▸ **What you will do**:
- A) From the text on speeding up a Rails materialized view, extract the part between "Let's identify some" and "ActiveRecord::Base.connection.execute(<<~SQL)", inclusive.
- B) Continue the text about speeding up a Rails materialized view from where it stops.

▸ **Supplied text**:

But surprisingly, that's twice as slow as the previous solution.
Let's identify some remaining culprits with the outlined solutions.
First: FatModel.maximum(:updated_at)
is not indexed:
class AddFatModelIndexOnUpdatedAt < ActiveRecord::Migration[7.1]
def change
add_index :fat_models, :updated_at
end
end
You could also express the if
statement in SQL to save yourself a data roundtrip, but it saves you only a millisecond or two:
class FatModelMaterializedJson < ApplicationRecord
def self.refresh
ActiveRecord::Base.connection.execute(<<~SQL)
DO $$
BEGIN
IF (
(SELECT last_refreshed_at FROM aggregated_names LIMIT 1)
<
(SELECT MAX(updated_at) FROM fat_models)
) THEN
REFRESH MATERIALIZED VIEW fat_models_materialized_json;
END IF;
END $$;
SQL
end
end
Second: FatModelMaterializedJson.first.aggregated_names
went back to allocates 600k objects! We want to pipe the calculated JSON to the client without parsing it with Ruby first.

▸ **Material provided**:

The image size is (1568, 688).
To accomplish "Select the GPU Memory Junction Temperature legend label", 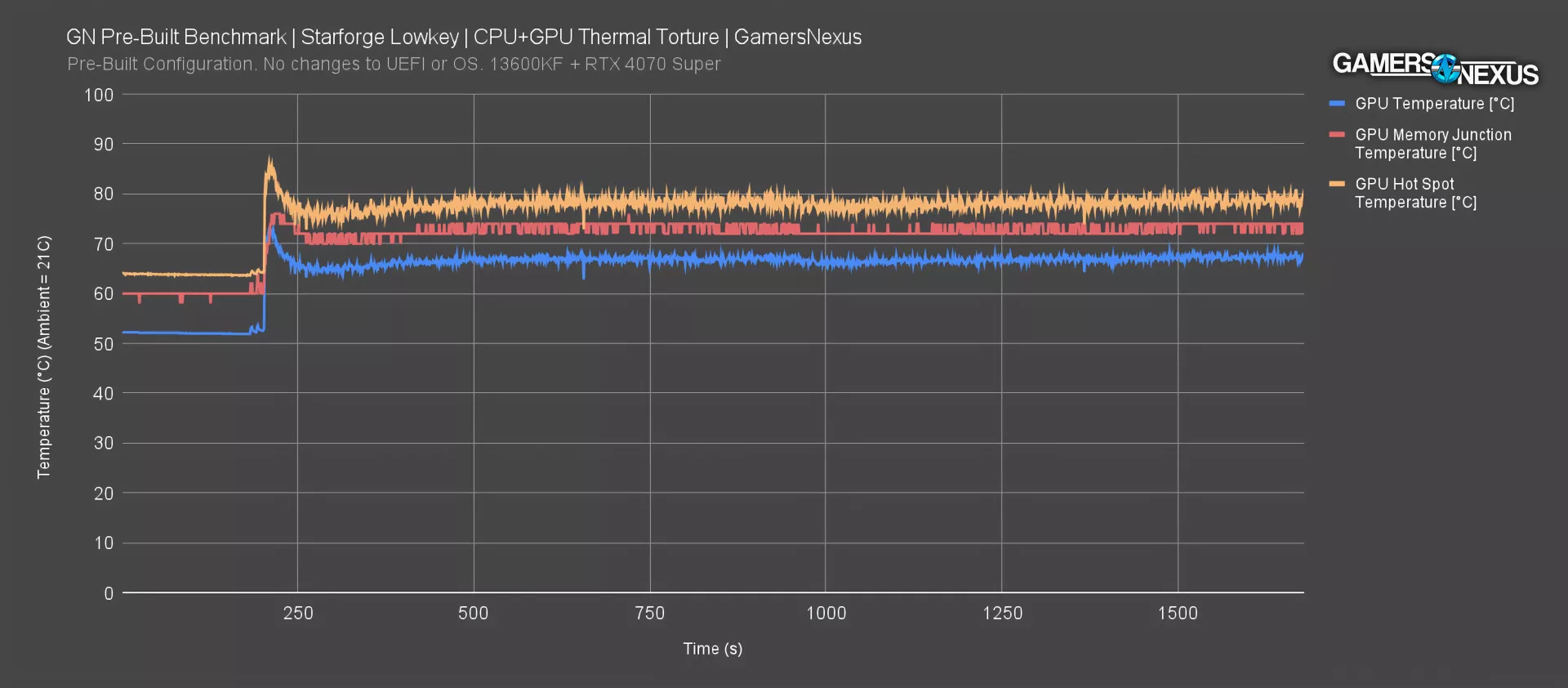I will pos(1432,144).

▸ **Answer list**:
- A)
Let's identify some remaining culprits with the outlined solutions.
First: FatModel.maximum(:updated_at)
is not indexed:
class AddFatModelIndexOnUpdatedAt < ActiveRecord::Migration[7.1]
def change
add_index :fat_models, :updated_at
end
end
You could also express the if
statement in SQL to save yourself a data roundtrip, but it saves you only a millisecond or two:
class FatModelMaterializedJson < ApplicationRecord
def self.refresh
ActiveRecord::Base.connection.execute(<<~SQL)

- B)
Replacing it with an explicit SQL query does just that:
class FatModelMaterializedJson < ApplicationRecord
def self.read
refresh
ActiveRecord::Base.connection.execute(<<~SQL).first['aggregated_names']
SELECT aggregated_names FROM fat_models_materialized_json
SQL
end
end
Third: If the data changes without touching updated_at
, we get wrong results. As this does not affect the runtime performance I'll just link to the
CREATE TRIGGER
Show archive.org snapshot
documentation - the view can automatically be refreshed on data change (not always desirable though).
With the two patches above I'm now down to from 10 seconds to 43 milliseconds for a unchanged/cached JSON view. Any suggestions to make it faster? :-)